[Material supplied — start]

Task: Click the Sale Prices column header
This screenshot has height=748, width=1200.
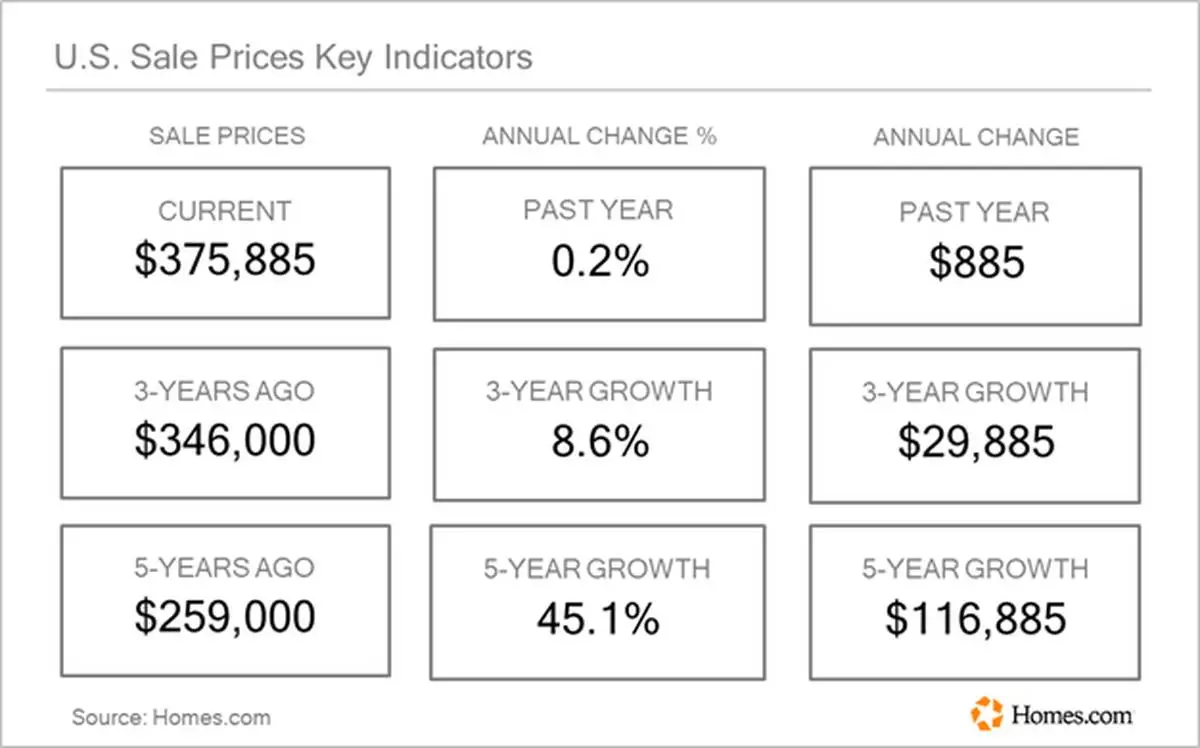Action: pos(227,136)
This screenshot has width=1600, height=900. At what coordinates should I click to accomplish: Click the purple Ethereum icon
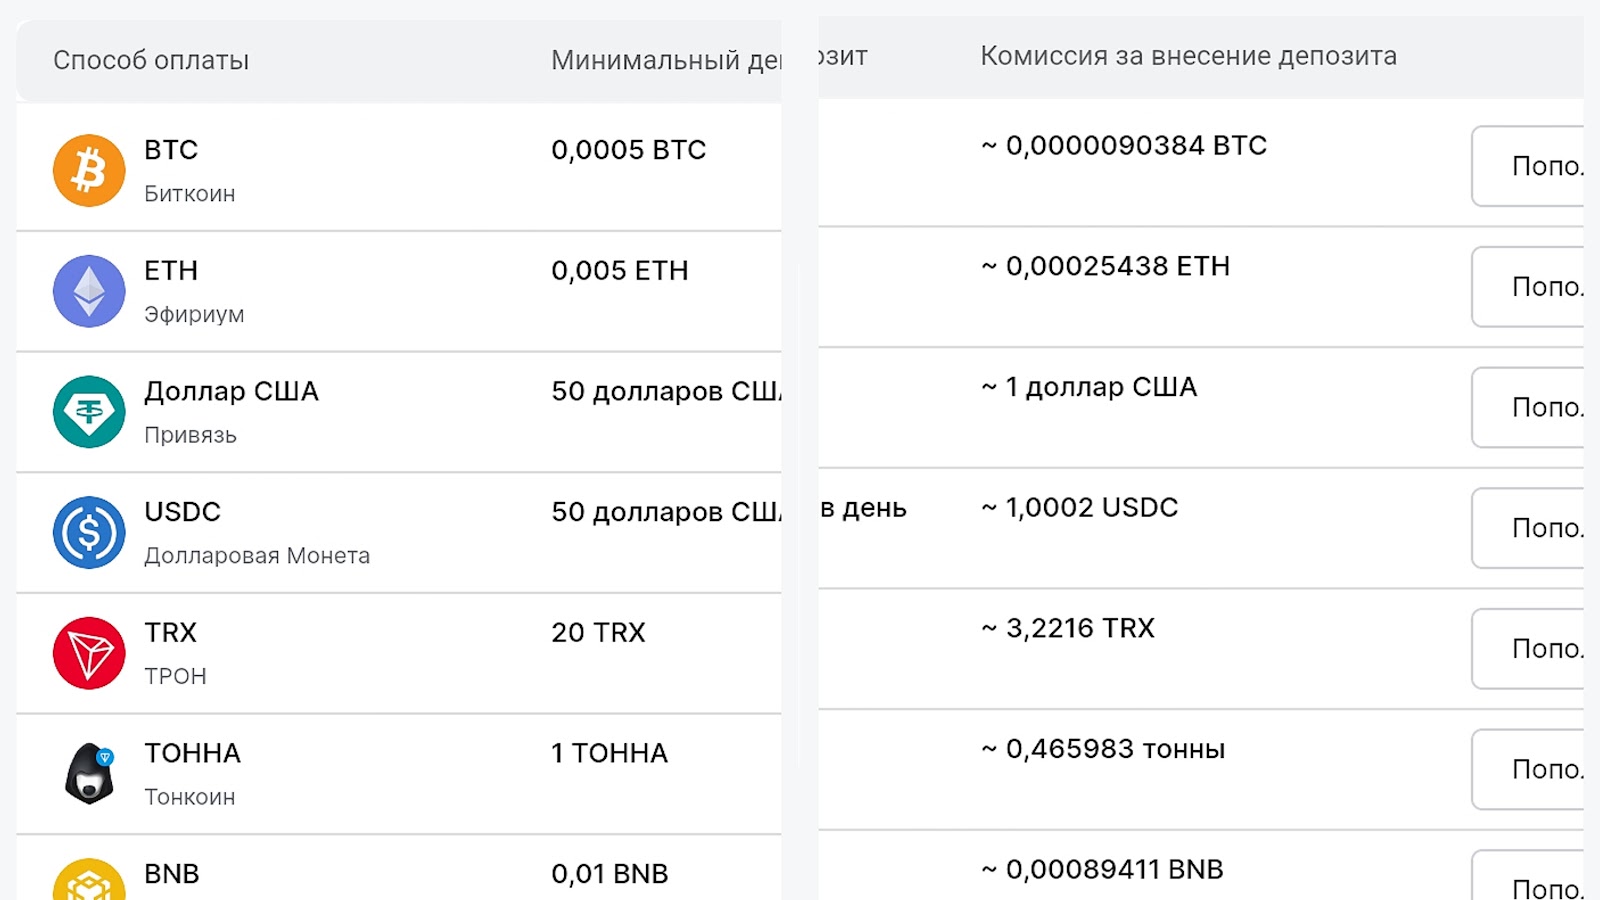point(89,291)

[Material supplied — finish]

> Exercise instructions
Quote every line of the records above exactly; no picture is to be copied.

> Solution to the exercise
Task: Click the Sale Prices column header
This screenshot has height=748, width=1200.
Action: pos(227,136)
This screenshot has width=1600, height=900. At what coordinates should I click to accomplish: Click the purple Ethereum icon
point(89,291)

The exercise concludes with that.